I always get a little blue at the end of semesters, as classes wrap up and I say goodbye to new and old students. This semester was a big wrap up, as I watched about a dozen very cared for present and previous students graduate last night. It was awesome to see them earn their associates degree, and I admit to getting misty-eyed over it. It's also a little sad, as they'll no longer be a regular fixture in my life.
All of the students I watched walk across the stage last night will still be connected to me via facebook, so I know I'm not losing that connection permanently, although there are hundreds of students (if not thousands) whom I've lost track of over my teaching career--it's the way it works. Some of the students, though, I've been so blessed to become close friends with. It's one of the best parts of teaching--especially a community college where students come in a wide range of ages and with a diversity of knowledge and interest.

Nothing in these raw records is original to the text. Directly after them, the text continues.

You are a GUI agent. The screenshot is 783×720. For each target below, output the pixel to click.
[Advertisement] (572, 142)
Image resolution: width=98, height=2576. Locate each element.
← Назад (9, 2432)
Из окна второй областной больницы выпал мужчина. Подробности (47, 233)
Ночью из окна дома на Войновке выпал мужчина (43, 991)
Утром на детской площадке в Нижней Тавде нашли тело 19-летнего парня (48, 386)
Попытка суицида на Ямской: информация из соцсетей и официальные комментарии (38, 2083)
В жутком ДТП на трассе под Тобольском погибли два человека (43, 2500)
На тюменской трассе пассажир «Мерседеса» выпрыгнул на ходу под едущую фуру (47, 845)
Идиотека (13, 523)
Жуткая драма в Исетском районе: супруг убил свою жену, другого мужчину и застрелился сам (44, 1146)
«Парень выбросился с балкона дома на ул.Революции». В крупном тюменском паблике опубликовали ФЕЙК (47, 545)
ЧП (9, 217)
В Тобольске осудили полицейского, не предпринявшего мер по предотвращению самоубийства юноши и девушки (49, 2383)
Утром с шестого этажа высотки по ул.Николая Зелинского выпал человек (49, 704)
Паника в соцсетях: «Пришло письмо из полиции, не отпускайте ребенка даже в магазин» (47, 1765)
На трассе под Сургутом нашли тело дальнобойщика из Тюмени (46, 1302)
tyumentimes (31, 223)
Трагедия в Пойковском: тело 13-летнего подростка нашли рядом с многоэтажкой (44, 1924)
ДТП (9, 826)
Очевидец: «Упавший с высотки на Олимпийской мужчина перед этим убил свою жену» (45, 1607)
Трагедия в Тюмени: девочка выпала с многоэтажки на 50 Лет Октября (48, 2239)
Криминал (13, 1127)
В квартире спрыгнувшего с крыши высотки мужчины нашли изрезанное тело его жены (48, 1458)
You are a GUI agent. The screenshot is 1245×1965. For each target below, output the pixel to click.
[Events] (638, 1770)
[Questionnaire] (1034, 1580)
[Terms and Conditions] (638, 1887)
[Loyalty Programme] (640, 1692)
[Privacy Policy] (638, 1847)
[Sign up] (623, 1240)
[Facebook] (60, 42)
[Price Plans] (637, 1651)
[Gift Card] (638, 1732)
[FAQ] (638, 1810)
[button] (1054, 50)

I've always viewed the college experience as a collaboration between students and teachers. I have things I must teach--MLA format, how to put together a cogent essay, how to look up information and weed out the unreliable, along with the fundamentals of psychology. Both disciplines I teach I naturally feel are incredibly important in making people better, in general: better thinkers, better writers, better people.
But my students don't come to me as blank slates ready for me to impart my wisdom on them. They come to me already realized people with values and opinions, with life experiences that I may not even begin to fathom. They have as much to teach me as I do them, and along the way, that means many of them I come to know well, to care deeply about, and to learn from.
That is the greatest blessing that being a teacher provides to me: the continued chance for ME to learn and grow. Teaching, although I have to meet specific goals, allows for me to let my students learn and grow in their own ways, to take the material we study as they learn to write and make it personally relevant to them.
The longer I teach the more humbled I am at what students have to offer me, to teach me, to help me be a better person.
I am sad to know that next fall there will be a lot of change, that most of my students and many of the faces in the hallways won't be familiar ones, but I am also heartened to know that these new faces will have the chance to become familiar ones, that the journey will begin again, and that the new students and I will travel both uncharted and charted territories together.